### Records excerpted from a collection
┌────────

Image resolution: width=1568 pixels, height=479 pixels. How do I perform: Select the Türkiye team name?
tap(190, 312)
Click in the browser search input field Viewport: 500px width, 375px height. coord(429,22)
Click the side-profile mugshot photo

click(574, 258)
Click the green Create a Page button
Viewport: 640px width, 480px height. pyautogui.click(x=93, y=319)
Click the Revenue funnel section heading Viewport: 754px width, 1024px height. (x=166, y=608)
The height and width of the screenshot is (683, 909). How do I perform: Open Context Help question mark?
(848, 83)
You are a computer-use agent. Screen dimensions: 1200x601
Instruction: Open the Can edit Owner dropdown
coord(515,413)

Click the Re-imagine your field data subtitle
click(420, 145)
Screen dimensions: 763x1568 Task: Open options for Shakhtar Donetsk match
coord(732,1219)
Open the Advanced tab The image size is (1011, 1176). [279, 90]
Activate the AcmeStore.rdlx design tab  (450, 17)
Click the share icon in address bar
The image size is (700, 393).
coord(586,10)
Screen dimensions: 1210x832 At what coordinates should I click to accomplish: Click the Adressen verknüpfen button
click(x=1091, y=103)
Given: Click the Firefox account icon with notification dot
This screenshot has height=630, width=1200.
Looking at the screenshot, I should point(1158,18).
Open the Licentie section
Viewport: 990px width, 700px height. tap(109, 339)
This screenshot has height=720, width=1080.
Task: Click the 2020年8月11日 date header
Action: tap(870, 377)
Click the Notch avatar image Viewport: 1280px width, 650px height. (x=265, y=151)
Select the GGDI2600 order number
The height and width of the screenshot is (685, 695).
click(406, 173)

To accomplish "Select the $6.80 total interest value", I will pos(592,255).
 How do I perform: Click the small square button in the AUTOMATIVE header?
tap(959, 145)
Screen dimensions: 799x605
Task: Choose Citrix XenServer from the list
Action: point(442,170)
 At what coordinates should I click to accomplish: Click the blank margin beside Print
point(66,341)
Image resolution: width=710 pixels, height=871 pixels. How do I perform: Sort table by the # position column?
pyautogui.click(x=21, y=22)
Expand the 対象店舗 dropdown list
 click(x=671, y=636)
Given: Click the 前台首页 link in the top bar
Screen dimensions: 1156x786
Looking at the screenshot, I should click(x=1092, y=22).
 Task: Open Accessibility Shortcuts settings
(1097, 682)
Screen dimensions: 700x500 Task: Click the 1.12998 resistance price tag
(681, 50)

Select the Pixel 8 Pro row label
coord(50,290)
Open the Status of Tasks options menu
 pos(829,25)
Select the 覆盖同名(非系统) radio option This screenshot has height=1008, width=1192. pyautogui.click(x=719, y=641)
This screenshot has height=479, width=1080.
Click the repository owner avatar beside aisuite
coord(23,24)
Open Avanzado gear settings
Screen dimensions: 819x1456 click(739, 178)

└────────

### Task details
Using the records above, please retype only the run of lines from the line holding "Open the Licentie section" through the last line, both ends included.

### Answer below
Open the Licentie section
Viewport: 990px width, 700px height. tap(109, 339)
This screenshot has height=720, width=1080.
Task: Click the 2020年8月11日 date header
Action: tap(870, 377)
Click the Notch avatar image Viewport: 1280px width, 650px height. (x=265, y=151)
Select the GGDI2600 order number
The height and width of the screenshot is (685, 695).
click(406, 173)

To accomplish "Select the $6.80 total interest value", I will pos(592,255).
 How do I perform: Click the small square button in the AUTOMATIVE header?
tap(959, 145)
Screen dimensions: 799x605
Task: Choose Citrix XenServer from the list
Action: point(442,170)
 At what coordinates should I click to accomplish: Click the blank margin beside Print
point(66,341)
Image resolution: width=710 pixels, height=871 pixels. How do I perform: Sort table by the # position column?
pyautogui.click(x=21, y=22)
Expand the 対象店舗 dropdown list
 click(x=671, y=636)
Given: Click the 前台首页 link in the top bar
Screen dimensions: 1156x786
Looking at the screenshot, I should click(x=1092, y=22).
 Task: Open Accessibility Shortcuts settings
(1097, 682)
Screen dimensions: 700x500 Task: Click the 1.12998 resistance price tag
(681, 50)

Select the Pixel 8 Pro row label
coord(50,290)
Open the Status of Tasks options menu
 pos(829,25)
Select the 覆盖同名(非系统) radio option This screenshot has height=1008, width=1192. pyautogui.click(x=719, y=641)
This screenshot has height=479, width=1080.
Click the repository owner avatar beside aisuite
coord(23,24)
Open Avanzado gear settings
Screen dimensions: 819x1456 click(739, 178)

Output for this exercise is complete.